[Some records]
>>

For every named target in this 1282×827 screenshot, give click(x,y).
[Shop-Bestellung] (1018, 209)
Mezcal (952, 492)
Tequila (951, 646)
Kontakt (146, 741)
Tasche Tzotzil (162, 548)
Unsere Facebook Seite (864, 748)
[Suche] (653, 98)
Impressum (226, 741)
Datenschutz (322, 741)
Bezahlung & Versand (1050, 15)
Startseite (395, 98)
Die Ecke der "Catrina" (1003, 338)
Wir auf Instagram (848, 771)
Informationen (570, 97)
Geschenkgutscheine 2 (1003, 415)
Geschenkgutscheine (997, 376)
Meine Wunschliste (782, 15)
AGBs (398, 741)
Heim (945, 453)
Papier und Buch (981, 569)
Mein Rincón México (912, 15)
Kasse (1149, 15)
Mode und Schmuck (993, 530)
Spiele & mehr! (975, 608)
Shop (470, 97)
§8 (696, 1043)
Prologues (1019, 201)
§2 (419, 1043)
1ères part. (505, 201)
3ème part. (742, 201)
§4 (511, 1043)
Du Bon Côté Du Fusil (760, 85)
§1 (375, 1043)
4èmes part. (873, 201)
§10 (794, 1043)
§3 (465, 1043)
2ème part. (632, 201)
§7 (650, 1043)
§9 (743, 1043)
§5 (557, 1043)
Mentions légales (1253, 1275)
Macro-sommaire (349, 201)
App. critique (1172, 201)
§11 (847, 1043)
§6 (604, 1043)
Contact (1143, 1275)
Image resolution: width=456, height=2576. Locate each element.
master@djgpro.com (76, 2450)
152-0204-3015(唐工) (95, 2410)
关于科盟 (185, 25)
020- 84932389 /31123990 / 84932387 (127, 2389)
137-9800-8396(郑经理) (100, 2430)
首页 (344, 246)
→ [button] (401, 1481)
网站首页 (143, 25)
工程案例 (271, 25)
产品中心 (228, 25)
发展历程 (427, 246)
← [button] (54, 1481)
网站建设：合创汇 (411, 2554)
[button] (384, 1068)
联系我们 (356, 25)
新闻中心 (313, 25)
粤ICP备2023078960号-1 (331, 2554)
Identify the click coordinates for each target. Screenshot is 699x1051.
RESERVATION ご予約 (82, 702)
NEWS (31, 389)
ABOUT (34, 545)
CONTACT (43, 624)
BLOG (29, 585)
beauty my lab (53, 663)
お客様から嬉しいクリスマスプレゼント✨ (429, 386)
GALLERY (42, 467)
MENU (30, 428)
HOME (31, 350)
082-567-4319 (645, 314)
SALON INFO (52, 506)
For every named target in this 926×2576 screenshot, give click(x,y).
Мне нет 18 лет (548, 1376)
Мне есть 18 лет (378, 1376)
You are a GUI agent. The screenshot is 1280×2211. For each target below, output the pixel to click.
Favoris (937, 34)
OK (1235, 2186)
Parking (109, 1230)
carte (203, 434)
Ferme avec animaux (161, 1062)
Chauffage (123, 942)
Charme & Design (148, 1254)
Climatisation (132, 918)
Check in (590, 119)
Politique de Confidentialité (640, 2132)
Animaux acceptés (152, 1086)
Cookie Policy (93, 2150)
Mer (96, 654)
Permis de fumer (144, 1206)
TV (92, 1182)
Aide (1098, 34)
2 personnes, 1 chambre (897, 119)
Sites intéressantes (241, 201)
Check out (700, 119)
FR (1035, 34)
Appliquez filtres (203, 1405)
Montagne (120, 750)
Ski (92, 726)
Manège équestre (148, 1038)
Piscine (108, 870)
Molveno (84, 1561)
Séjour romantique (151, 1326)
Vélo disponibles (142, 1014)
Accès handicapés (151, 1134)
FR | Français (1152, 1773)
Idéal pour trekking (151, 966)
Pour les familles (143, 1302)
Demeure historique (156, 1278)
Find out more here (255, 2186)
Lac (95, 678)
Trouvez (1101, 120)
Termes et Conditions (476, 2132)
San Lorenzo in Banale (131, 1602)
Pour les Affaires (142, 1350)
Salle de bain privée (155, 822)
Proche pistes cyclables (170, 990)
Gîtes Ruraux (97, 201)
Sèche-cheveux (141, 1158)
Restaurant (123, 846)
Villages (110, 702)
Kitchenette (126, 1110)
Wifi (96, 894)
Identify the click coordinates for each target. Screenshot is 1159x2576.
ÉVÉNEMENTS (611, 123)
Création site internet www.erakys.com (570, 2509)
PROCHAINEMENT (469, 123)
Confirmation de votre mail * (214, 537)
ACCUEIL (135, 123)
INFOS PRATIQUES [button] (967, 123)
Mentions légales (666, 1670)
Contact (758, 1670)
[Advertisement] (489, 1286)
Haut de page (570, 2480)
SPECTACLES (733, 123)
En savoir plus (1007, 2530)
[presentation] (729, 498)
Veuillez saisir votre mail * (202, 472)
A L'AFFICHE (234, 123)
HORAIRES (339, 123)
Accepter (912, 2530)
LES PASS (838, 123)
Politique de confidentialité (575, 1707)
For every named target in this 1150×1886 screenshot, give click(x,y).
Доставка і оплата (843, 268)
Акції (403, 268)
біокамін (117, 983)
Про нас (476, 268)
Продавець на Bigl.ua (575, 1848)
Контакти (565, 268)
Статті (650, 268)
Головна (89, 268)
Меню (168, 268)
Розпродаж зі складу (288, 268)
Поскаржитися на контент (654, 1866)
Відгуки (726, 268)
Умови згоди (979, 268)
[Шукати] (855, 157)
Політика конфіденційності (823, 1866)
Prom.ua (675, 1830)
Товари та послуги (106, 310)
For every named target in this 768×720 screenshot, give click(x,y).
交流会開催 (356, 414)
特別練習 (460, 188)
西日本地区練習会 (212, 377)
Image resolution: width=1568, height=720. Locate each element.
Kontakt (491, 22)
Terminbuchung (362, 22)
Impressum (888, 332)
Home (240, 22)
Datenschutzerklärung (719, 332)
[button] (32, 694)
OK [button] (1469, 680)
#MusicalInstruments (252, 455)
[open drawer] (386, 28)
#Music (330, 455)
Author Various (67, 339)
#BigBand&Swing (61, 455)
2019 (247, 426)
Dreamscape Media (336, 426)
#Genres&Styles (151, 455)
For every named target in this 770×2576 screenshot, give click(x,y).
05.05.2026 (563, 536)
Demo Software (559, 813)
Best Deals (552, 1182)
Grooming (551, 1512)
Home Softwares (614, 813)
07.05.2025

<<

> YOUR TASK:
Rewrite the stretch of records from the line containing "CONTACT (43, 624)" through the line containing "SALON INFO (52, 506)", substituting "PORTFOLIO" for "GALLERY" and leaving everything else unchanged.

> SOLVED EXERCISE:
CONTACT (43, 624)
BLOG (29, 585)
beauty my lab (53, 663)
お客様から嬉しいクリスマスプレゼント✨ (429, 386)
PORTFOLIO (42, 467)
MENU (30, 428)
HOME (31, 350)
082-567-4319 (645, 314)
SALON INFO (52, 506)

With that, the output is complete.